Use computers like it's 1972, but this time with LLMs
Anthropic just presented a computer use model. The idea is to extend the AI Agents beyond REST API calls and give access to the local computer so that the model can control mouse movements and understand the currently opened programs by looking at screenshots. By doing all of this, a user can delegate some routine tasks to the model.
When we are talking about building a new specialized model in GenAI space, there are three questions we need to answer. The first is whether we want to reuse an existing model or build a new one. The second is whether we have a proper dataset to train our model. Lastly, do we have a proper benchmark?

The Mobile-Agent-v2 paper shows how to reuse existing models and build your own assistant. As an environment, it uses mobile phones. The architecture consists of a Visual Perception Module(provides screen recognition capabilities, such as text, icon recognition and description), a Memory Unit, a Planning Agent(summarizes the history and tracks progress), a Decision Agent(generates operations and updates memory) and Reflection Agent(observes the state before after operation). GPT-4 modules are used for Planning, Decision and Reflection Agents. ConvNextViT-document, GroundingDINO and Qwen-VL-Int44 models are used in the Visual Perception Module for OCR, icon recognition and description.

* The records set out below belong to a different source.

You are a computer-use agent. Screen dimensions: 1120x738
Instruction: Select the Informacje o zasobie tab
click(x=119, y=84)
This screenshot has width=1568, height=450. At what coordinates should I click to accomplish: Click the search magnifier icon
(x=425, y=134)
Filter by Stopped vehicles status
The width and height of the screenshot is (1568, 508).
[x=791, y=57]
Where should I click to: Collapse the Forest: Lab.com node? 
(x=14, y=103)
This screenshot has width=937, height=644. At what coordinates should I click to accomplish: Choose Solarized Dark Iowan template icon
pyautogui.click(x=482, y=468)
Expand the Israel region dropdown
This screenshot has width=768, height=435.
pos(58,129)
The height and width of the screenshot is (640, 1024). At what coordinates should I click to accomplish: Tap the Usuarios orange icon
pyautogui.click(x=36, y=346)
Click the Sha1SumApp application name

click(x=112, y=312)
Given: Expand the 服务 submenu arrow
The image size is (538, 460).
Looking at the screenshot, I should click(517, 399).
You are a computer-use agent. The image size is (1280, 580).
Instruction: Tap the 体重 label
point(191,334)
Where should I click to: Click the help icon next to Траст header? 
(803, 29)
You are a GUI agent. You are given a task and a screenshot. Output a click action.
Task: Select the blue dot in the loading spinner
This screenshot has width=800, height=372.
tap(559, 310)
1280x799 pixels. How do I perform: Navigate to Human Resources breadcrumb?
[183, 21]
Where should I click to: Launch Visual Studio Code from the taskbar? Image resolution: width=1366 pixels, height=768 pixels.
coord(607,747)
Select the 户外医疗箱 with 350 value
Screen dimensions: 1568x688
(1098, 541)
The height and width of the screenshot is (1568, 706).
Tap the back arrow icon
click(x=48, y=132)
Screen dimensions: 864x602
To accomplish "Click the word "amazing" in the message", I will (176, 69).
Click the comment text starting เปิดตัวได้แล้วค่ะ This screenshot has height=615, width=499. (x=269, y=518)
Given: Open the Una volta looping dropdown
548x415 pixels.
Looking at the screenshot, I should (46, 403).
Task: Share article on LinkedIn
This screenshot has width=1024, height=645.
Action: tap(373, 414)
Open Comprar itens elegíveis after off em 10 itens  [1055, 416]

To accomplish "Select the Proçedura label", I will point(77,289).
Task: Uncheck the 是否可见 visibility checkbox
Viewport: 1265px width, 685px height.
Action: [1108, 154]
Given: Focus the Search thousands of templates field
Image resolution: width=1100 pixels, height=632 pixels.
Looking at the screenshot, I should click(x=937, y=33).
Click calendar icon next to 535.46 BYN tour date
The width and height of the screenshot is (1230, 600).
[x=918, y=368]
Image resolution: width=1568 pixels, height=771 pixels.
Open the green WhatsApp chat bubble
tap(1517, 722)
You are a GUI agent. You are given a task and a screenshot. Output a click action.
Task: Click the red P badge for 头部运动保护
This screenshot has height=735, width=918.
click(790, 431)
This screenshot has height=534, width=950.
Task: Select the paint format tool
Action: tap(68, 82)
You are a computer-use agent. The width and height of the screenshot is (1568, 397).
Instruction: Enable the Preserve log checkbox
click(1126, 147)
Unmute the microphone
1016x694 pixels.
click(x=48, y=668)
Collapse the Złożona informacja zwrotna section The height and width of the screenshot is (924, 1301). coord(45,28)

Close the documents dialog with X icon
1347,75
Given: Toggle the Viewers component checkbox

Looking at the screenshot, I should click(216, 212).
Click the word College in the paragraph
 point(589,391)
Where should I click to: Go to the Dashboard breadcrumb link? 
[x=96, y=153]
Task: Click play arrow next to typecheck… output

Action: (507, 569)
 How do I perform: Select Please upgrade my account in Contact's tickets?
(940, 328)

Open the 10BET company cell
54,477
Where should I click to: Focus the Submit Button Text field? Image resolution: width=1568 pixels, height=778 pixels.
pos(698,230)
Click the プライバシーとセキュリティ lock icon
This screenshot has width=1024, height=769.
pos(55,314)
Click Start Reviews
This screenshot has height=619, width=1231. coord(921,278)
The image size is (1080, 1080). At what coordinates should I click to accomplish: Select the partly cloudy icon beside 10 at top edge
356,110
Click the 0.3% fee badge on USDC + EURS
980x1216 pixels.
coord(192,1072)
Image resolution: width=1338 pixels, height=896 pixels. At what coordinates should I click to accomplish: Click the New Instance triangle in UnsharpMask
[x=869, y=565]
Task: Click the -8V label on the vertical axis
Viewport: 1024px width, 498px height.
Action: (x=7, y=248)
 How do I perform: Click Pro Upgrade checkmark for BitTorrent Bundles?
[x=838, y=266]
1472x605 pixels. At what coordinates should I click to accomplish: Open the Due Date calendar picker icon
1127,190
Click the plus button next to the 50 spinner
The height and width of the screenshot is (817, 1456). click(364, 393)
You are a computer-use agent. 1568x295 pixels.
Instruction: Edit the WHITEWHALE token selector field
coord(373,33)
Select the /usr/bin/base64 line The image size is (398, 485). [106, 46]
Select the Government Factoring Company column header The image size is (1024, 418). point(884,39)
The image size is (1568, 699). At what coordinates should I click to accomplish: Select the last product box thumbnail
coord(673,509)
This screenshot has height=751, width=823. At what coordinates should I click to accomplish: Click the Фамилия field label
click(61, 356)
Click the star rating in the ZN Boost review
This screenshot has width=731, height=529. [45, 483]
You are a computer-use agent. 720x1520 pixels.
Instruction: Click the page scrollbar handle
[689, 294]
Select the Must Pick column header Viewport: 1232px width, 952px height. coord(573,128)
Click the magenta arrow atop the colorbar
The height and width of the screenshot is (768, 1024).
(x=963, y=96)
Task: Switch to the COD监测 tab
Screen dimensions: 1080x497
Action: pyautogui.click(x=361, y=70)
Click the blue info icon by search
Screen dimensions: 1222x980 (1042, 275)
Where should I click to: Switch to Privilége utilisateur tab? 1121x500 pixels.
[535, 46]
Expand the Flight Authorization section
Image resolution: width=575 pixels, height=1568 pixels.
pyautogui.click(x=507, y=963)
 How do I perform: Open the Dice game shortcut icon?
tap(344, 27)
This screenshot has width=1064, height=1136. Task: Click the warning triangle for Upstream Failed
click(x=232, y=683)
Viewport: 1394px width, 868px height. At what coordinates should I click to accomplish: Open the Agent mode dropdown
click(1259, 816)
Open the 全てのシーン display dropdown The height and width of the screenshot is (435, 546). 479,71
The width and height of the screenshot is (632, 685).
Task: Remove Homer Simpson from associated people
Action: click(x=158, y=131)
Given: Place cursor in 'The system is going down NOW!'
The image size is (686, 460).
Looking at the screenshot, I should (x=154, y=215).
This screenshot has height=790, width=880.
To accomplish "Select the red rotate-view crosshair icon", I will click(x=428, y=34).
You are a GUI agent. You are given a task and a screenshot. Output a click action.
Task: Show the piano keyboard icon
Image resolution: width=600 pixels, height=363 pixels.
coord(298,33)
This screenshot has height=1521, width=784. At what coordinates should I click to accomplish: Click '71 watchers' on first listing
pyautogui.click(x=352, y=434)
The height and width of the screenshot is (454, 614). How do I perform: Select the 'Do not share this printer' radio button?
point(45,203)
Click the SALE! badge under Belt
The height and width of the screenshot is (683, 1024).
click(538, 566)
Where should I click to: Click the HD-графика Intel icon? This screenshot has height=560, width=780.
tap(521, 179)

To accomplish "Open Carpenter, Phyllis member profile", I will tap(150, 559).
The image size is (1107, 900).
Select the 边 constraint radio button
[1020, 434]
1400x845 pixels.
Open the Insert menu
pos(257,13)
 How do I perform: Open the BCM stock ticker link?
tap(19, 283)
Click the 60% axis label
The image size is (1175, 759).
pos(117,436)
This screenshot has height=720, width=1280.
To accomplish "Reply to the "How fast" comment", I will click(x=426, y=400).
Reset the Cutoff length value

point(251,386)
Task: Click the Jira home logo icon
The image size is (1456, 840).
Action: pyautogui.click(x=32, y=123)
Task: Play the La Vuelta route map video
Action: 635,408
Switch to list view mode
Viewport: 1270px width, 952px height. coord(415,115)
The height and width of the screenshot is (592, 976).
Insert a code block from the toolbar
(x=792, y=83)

Before building our own model, we need a good training dataset. The MultiUI dataset is exactly what we might need. It contains 7.3 million samples from 1 million websites. The dataset consists of multimodal instructions generated by LLMs from accessibility trees. These instructions cover understanding and reasoning(explain the webpage, name of the author and etc.), text recognition(OCR), visual grounding(find an element on the page).
There is a unique problem for a computer model - precise location detection of UI elements on the screen, including icons. The Ferret-UI paper shows how to build a model with such requirements. Internally, the Ferret-UI model contains a pre-trained visual encoder and a Vicuna language model. It accepts raw screen pixels as input, which allows the model to detect even small objects on the screen. This is a difference from other models, which require low-resolution images. The model training took 3 days and 250K samples from the training dataset.
Now the hardest part - prove that your solution is worth attention. For computer use models, OSWorld is one of the best benchmarks today, even though humans accomplish only 72% of the tasks. The benchmark contains 369 computer tasks. The most important part is that OSWorld provide simulation infrastructure(executable environment), which is built using virtual machine software. The evaluation process starts with sending screenshots, an accessibility tree and terminal output to the agent. Agent sends back instructions such as click(5, 7), which means mouse click and coordinates. Once instructions are executed, the evaluation scripts check the result. The actual state of a virtual machine is examined, not the agent's instructions.
A few observations. The accessibility tree plays a key role in agents' training and reasoning. Low-resolution images of UI screens significantly reduce the quality of models. It's important to check the final state of the machine rather than the execution flow from the agent. It will help to train agents to solve cases when a sudden pop-up window hides half of the window. A new model of safety is needed when agents have access to a mouse and keyboard. Event the best model currently gets only 14.9% in OSWorld.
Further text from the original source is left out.